Count up the lines in the listing below that hold "width", and answer with the total alone.

## Recorded data

Segment Open

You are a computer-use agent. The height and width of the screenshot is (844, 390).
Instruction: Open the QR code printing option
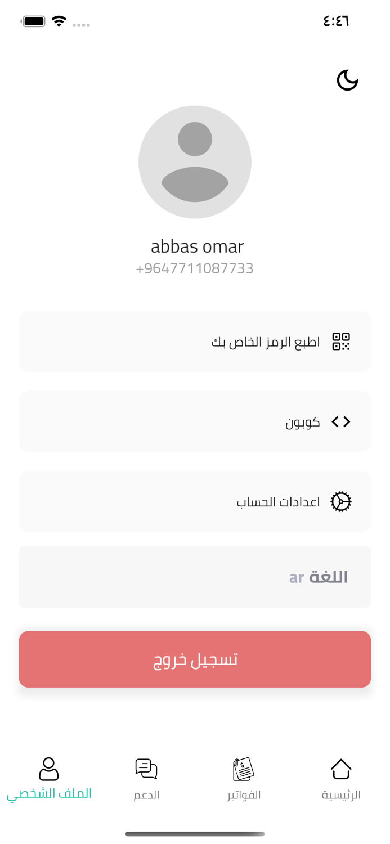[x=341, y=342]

Segment Closed
Segment Open

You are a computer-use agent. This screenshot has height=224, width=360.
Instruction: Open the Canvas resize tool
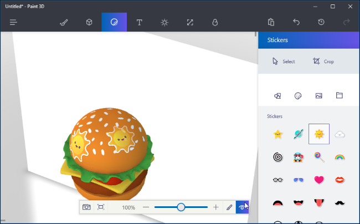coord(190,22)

Segment Closed
Segment Open

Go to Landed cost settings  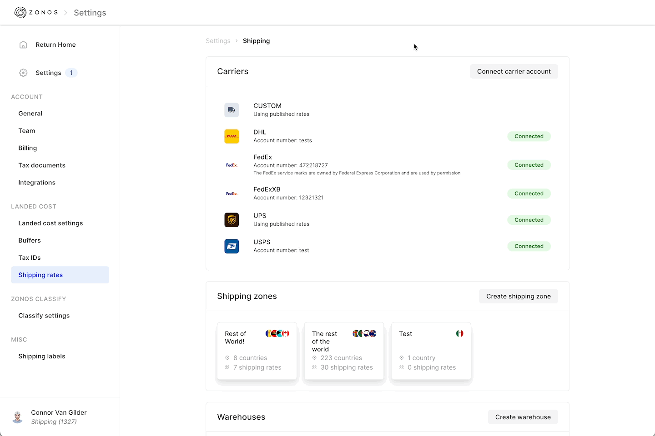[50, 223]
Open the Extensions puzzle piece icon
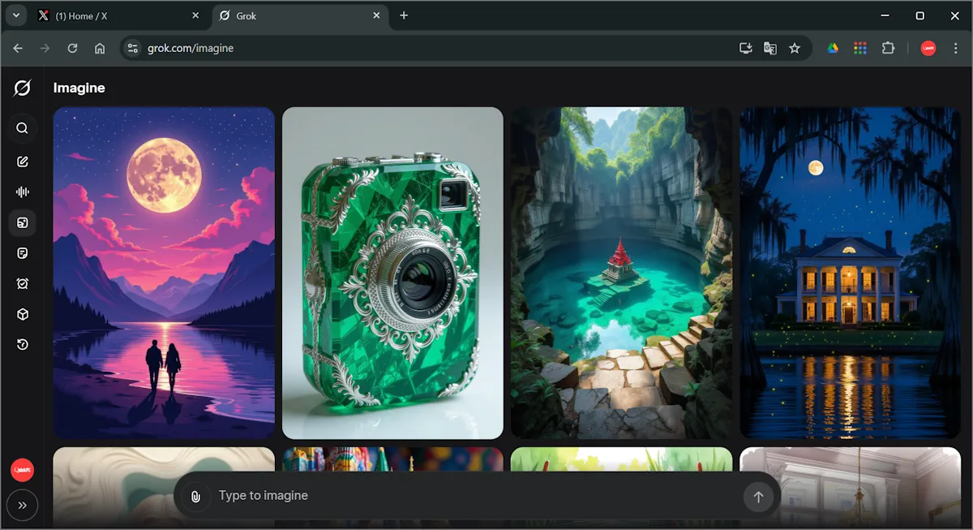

Segment Closed

## Task answer
2